To perform a LastPass migration, there are 4 phases involved:
1. Export passwords
2. Export attachments
3. Export password history
4. Export form fills (THIS IS NOT POSSIBLE FROM MY UNDERSTANDING, form fills also appear to not be encrypted?!)
# 1. Export passwords
In the extension, go to Account Options -> Advanced -> Clear Local Cache, this WILL LOG YOU OUT.
Then, log-in and Account Options -> Advanced -> Refresh Sites, this will update your local cache.
Finally, begin the export process and follow the instructions, make sure to USE THE EXTENSION (not the website): Account Options -> Advanced -> Export -> LastPass CSV file.
When saving the CSV, do not copy-paste the content of the HTML manually, instead use the popup to download the file that LastPass provides. You might need to allow popups for LastPass extension the first time you perform the export, then perform another one to get the popup.
# 2. Export attachments
Use lastpass-cli to export attachments. A script is provided in version 1.3.4: https://github.com/lastpass/lastpass-cli/blob/v1.3.4/contrib...
Keep in mind that the script works also on version 1.3.3, which is the one provided pre-compiled by Ubuntu, you just have to copy-paste the script to your local machine.
# 3. Export password history
This is not possible natively, you can use my modified PR, but it's not trivial, bash knowledge, familiarity with C syntax is expected: https://github.com/lastpass/lastpass-cli/issues/245#issuecom...
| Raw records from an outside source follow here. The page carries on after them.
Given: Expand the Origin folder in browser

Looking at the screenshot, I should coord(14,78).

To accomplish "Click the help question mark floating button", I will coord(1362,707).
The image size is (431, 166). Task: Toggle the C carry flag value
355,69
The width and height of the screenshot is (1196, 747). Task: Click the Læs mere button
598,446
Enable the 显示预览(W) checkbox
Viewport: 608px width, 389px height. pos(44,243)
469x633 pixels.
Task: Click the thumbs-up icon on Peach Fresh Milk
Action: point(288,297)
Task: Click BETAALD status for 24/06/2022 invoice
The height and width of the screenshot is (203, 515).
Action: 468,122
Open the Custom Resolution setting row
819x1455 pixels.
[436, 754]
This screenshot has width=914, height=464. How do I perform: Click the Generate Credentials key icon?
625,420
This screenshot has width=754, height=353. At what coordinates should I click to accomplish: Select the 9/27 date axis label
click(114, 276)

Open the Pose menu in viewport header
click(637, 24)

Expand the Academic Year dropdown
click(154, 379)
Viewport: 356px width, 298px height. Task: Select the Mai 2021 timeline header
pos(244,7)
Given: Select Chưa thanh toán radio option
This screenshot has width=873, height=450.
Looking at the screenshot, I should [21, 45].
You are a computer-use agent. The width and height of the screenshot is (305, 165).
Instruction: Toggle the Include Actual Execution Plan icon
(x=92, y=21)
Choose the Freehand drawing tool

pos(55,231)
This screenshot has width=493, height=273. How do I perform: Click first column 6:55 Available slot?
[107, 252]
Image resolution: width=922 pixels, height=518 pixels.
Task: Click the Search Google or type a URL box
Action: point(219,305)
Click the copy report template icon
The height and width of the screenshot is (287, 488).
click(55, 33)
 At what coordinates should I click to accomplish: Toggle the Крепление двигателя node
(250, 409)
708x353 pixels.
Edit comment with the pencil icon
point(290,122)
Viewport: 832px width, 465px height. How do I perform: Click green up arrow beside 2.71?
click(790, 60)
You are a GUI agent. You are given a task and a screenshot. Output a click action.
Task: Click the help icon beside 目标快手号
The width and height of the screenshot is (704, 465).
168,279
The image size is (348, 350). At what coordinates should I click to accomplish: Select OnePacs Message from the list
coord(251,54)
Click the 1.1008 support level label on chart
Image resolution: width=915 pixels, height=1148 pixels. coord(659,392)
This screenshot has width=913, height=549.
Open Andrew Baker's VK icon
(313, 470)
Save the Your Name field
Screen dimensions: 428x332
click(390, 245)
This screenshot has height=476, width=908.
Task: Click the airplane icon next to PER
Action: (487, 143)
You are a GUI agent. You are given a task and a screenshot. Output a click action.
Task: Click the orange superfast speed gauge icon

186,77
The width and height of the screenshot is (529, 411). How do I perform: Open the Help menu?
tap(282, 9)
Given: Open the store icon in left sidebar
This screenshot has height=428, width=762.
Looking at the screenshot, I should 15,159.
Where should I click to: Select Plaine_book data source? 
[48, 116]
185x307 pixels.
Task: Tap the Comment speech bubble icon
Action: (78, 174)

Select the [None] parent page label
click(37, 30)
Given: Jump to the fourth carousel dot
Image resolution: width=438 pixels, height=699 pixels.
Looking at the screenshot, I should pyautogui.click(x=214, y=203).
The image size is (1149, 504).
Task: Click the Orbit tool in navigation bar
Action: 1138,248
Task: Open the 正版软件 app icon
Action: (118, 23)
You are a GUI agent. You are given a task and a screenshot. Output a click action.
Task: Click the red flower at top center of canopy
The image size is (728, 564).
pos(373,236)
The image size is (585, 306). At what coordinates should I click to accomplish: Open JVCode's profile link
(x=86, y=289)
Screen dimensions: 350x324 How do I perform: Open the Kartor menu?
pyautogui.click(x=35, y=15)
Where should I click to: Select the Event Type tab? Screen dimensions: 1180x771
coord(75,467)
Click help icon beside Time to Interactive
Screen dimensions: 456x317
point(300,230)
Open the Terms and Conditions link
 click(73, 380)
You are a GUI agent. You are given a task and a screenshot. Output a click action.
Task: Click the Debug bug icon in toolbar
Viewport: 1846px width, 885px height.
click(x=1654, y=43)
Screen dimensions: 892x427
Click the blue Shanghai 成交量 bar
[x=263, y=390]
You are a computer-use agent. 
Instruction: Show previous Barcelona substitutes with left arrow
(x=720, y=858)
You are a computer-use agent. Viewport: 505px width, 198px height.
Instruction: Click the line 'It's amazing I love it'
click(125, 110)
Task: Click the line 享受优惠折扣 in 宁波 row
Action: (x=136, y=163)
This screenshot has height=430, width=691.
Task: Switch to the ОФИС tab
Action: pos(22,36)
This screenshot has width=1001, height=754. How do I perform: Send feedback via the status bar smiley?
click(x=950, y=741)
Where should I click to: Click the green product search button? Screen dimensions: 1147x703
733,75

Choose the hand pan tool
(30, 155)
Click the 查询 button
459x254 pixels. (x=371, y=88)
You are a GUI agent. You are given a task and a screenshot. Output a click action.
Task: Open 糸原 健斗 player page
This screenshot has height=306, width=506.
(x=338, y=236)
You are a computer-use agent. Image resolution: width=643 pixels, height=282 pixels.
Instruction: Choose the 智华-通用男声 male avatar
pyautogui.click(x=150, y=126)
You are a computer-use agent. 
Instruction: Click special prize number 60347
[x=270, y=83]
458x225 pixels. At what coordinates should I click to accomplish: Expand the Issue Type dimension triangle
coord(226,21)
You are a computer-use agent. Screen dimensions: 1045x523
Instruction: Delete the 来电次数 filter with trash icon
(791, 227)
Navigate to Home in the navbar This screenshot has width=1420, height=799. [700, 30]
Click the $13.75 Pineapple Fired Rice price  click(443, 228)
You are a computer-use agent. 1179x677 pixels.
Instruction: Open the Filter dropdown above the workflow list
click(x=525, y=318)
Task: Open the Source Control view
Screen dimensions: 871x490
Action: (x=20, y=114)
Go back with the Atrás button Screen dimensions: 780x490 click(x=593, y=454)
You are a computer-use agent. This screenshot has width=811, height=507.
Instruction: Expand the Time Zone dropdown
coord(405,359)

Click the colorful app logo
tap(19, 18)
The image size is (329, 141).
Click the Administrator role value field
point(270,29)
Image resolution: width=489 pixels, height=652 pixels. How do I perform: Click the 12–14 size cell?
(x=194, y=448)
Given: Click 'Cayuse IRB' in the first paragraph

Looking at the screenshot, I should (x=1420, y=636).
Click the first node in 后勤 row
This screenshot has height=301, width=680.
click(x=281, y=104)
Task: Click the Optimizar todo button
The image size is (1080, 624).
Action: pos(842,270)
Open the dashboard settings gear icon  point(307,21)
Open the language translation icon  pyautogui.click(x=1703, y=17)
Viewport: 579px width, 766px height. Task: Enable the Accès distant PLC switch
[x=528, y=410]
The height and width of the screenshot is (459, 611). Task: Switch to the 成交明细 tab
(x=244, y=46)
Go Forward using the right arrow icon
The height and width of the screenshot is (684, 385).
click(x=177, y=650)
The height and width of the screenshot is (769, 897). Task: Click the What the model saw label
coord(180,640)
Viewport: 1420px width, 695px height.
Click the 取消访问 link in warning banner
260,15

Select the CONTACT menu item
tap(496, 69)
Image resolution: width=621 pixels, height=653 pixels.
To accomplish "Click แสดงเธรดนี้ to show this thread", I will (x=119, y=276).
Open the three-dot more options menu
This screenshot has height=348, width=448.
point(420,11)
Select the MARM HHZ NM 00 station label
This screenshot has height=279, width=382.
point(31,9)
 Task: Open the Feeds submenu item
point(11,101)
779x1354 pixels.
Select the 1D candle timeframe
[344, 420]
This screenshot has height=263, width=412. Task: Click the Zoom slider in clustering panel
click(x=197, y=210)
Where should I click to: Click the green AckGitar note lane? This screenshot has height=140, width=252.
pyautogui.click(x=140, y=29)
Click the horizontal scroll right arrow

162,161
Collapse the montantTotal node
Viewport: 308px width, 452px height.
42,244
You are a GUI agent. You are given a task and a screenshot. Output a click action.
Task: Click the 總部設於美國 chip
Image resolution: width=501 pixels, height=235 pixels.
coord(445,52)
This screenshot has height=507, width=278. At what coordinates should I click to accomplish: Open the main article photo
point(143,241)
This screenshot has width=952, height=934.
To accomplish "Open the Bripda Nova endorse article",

Keep in mind that YOU SHOULD AUDIT THE SOURCE CODE, I modified an existing PR and it's hacked together, I brought it only to where I needed it to, to get the password history out for my specific use-case.
# 4. Export form fills
Unsupported from my understanding
# Conclusion
Tag the items or mark them in your new password manager with something to remind you that they were breached on lastpass in august 2022 and remove such mark when you change their password.
Awesome work on the password history export, thanks a lot!
I audited the code to the best of my ability and it doesn't look like it's malicious, but I certainly could've missed something, so to anyone who's thinking about using this, it works, but do your due diligence.
I ran into this before, actually. As of about a year ago, Lastpass partially used cached data to generate some portion of exported data, but that cache is not diligently kept up to date.
No, not true. I'm using 1Password and while I like it, there are a few things LastPass got right where it even beats 1Password.
The one on top of my mind is that you can unlock LastPass with a PIN. My wife has a phone with a glass cover (to protect it from the children), which "broke" fingerprint unlock.
She's required to type the full password every time to unlock it, which is particularly hard on phone (long password).
On top of that, lastpass app (phone) had the option to "force" autofill from a notification. For some apps where the popup never really shows up with 1Password, I was able to force it using LastPass and then fill. With 1Password the only option is to go to the app and copy-paste.
Those are not game-breaking though, given the many, many bugs that LastPass (app on phone) had, the most annoying was: open the autofill and when searching, just no result shows up. This made the autofill useless a good chunk of the time.
On top of that, LastPass EXTENSION (chrome) has the option of choosing between sharing states between browser profiles or not sharing states between browser profiles. This is very useful in my case, because my wife has a chrome profile under my OS user, but we can still have 2 different lastpass "logins".
From this perspective, 1Password is actually entirely broken: if you login into the native application (which is basically required for decent functionality), you are not allowed to login into 2 different 1password profiles through the chrome extension unless they are on different URLs (e.g. mycompany.1password.com vs 1password.ca).
Finally, LastPass was consistent: web, extension and app had the same capabilities.
1Password is highly inconsistent, where the native app has more capabilities than all of them, the extension has no edit capabilities but has better read capabilities than the web version and the web version has a mix of edit and read capabilities. For example, the native app can "batch add tag", but the web cannot do that.
TBH it was more of a throw-away sarcastic outburst, an exclamation, an out-breath, than a genuine question. And also based mainly on the security side of things. I didn't make that clear, however, so I apologise for leading you into expending so much effort on your excellent reply.
All good, appreciate the apology, I'm bad at reading sarcasm, sorry!
And I'm very angry at LastPass too.
To be fair, the thing I'm the most angry about at LastPass is how the product felt completely stale. I remember signing up 6 years ago and there has been no change at all across the board. Bugs, issues, improvements, NOTHING.
They could have avoided all this, they just didn't.
I didn't understand any of your explanation of how to migrate from Lastpass to 1Password.